=== Stated task ===
Return the material below without changes, from the line that contains "Where should I click to: Open" through the end of the material. Leave the pictures out of your answer.

(Screen grounding material)

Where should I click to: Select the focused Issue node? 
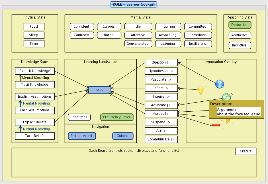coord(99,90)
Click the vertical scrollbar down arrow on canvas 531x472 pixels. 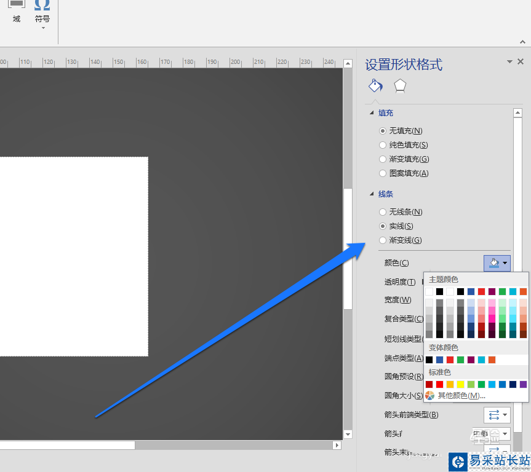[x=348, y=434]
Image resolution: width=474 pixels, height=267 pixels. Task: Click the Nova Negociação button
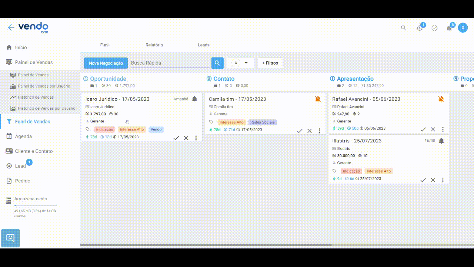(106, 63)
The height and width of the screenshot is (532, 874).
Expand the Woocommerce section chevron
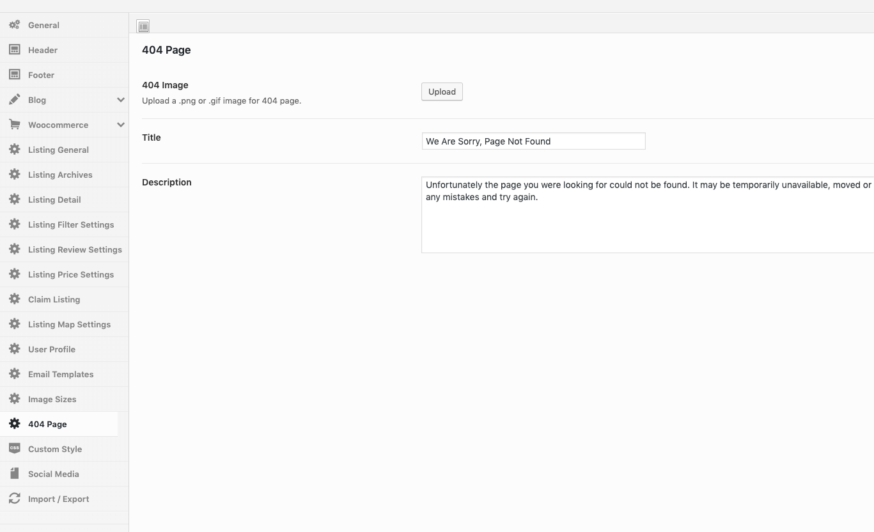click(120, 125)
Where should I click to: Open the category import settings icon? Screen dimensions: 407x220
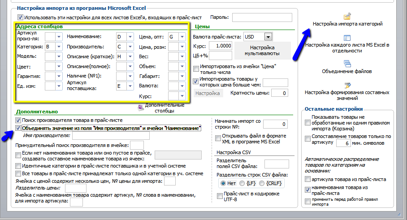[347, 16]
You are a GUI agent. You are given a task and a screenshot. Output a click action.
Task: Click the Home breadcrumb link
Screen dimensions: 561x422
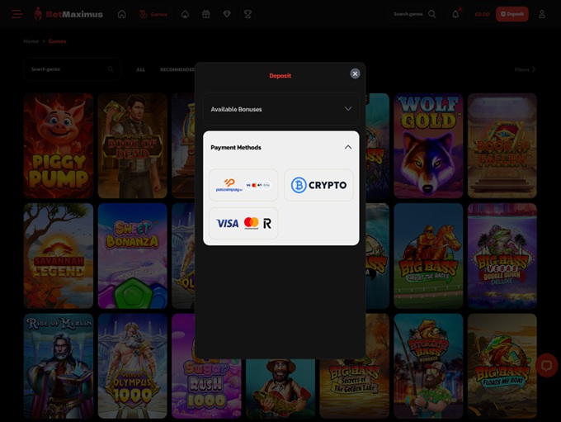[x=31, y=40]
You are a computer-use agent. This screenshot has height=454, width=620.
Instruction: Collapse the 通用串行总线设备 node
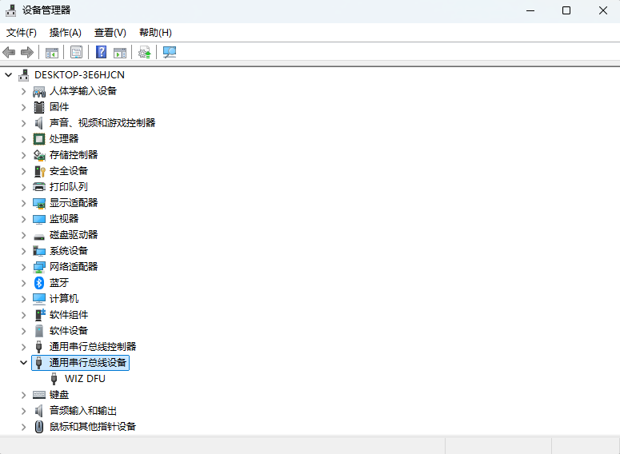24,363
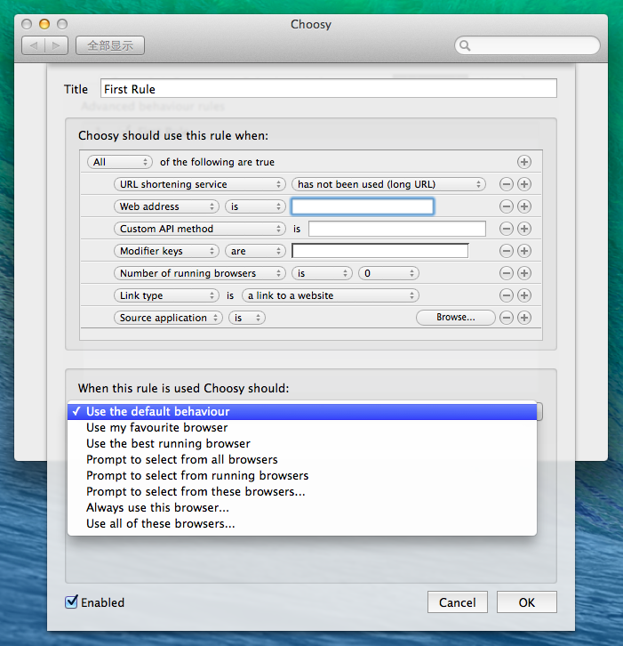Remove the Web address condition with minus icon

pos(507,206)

=== In response ===
Where should I click to: Open the category import settings icon? Screen dimensions: 407x220
[347, 16]
You are a GUI agent. You are given a task and a screenshot. Output a click action.
Task: Click the Home breadcrumb link
Screen dimensions: 561x422
[x=31, y=40]
You are a computer-use agent. This screenshot has height=454, width=620.
Instruction: Collapse the 通用串行总线设备 node
24,363
Remove the Web address condition with minus icon

pos(507,206)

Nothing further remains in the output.